# SET PROBLEM:
Update the material from the line with "Task: Search projects" to the line with "Action: [x=755, y=122]" by replacing "magnifier" with "magnifying glass", leaving everything else unchanged. Give only those lines, without the pictures.

# EXTRACTED MATERIAL:
** BEGIN **

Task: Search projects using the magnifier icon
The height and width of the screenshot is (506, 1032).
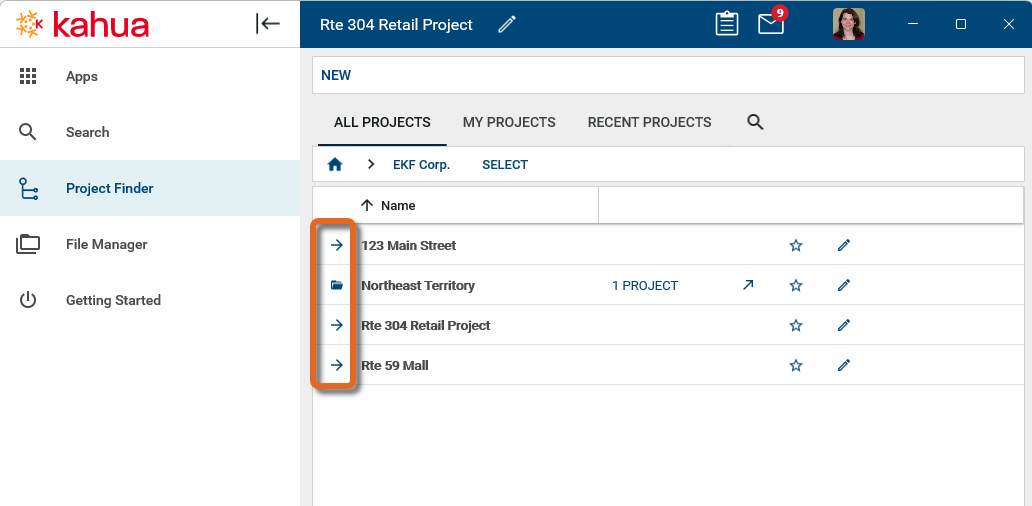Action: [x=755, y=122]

** END **
** BEGIN **

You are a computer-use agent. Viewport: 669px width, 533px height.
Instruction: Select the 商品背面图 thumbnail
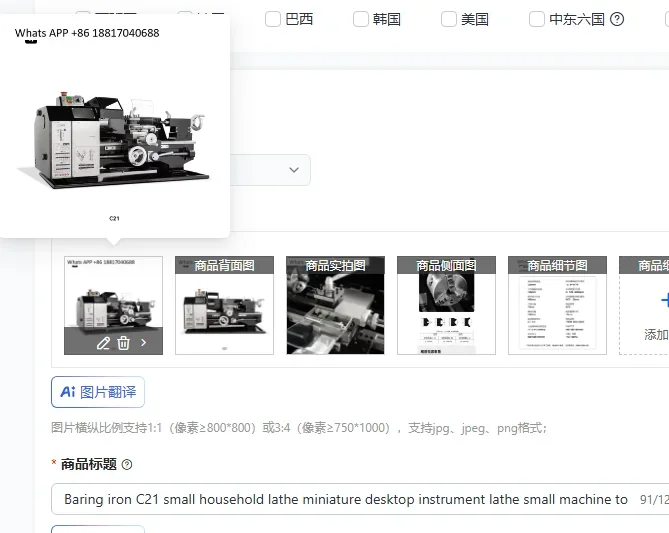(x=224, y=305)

** END **

# FINISHED ANSWER:
Task: Search projects using the magnifying glass icon
The height and width of the screenshot is (506, 1032).
Action: [x=755, y=122]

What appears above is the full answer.